Most people have still never seen a ZUI (with the possible exception of Prezi), and so simple “infinite” zooming is one way to distinguish it. It also lends itself to animations easily, which is in fact part of Prezi’s appeal.
Windowing systems (and the underlying VT100 emulation) are a poor fit
for shell commands; you have the tendency to open new windows to run
new commands before the old one is done, but then it’s hard to find
the old one.

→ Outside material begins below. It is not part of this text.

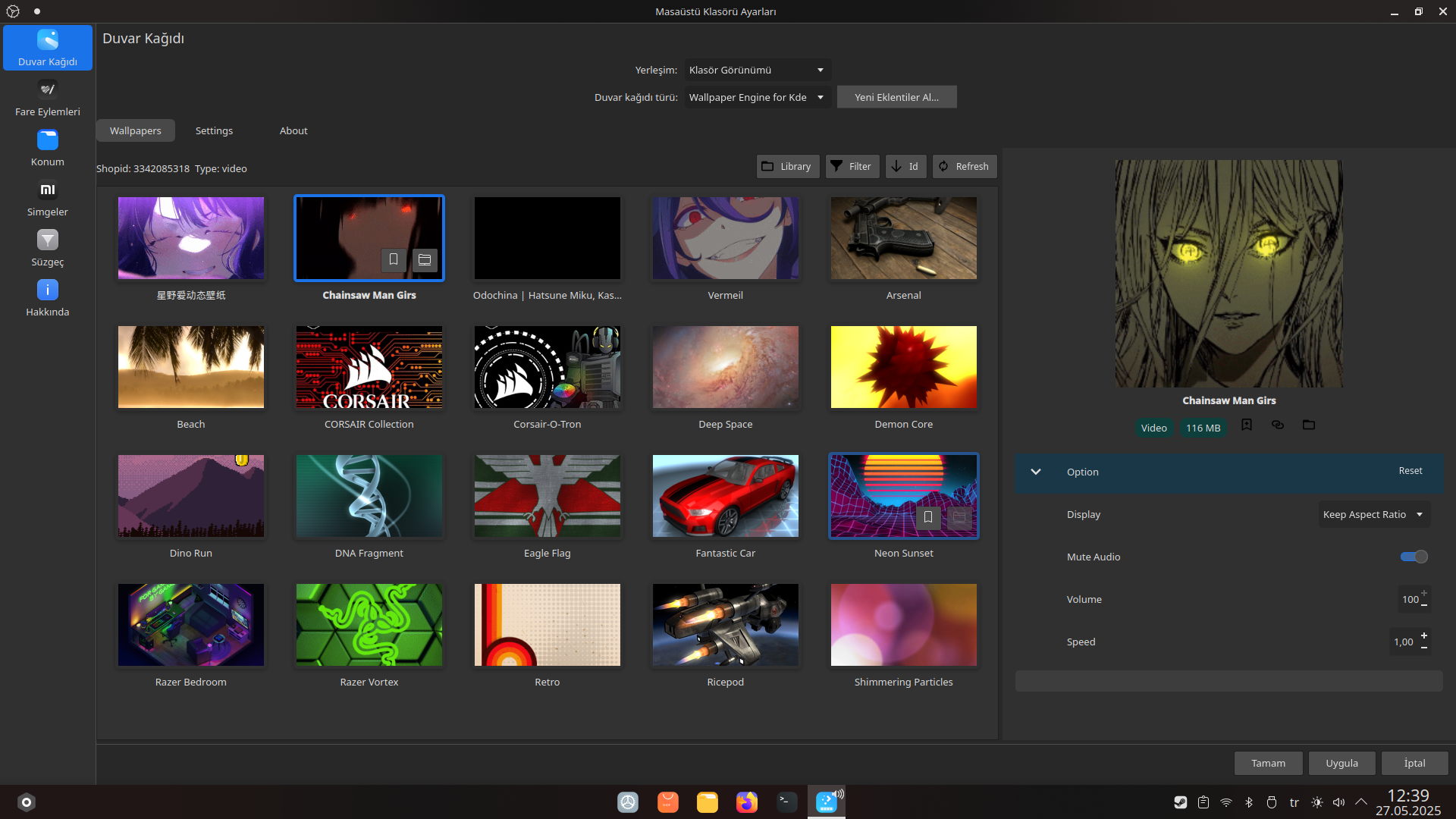
Task: Click the link icon beside the 116 MB tag
Action: pos(1278,425)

A sort of notebook interface would work better, where
you always immediately get a new prompt, and the output for previous
commands can expand above your current prompt; perhaps it should be
truncated by default, like with a dynamic head; tail
that also
outputs wc
. (If it gets too large, you might want to either block
the process generating it or discard parts of it.) Then you can also
take that data and feed it to a new process, without having to
re-execute the old one.
Furthermore, in many cases alternate presentations are possible: numeric tables, barcharts, scatterplots; Bret Victor’s work with Dan Amelang has shown some of the possibilities of this kind of visualization, along with incremental dataflow tracing.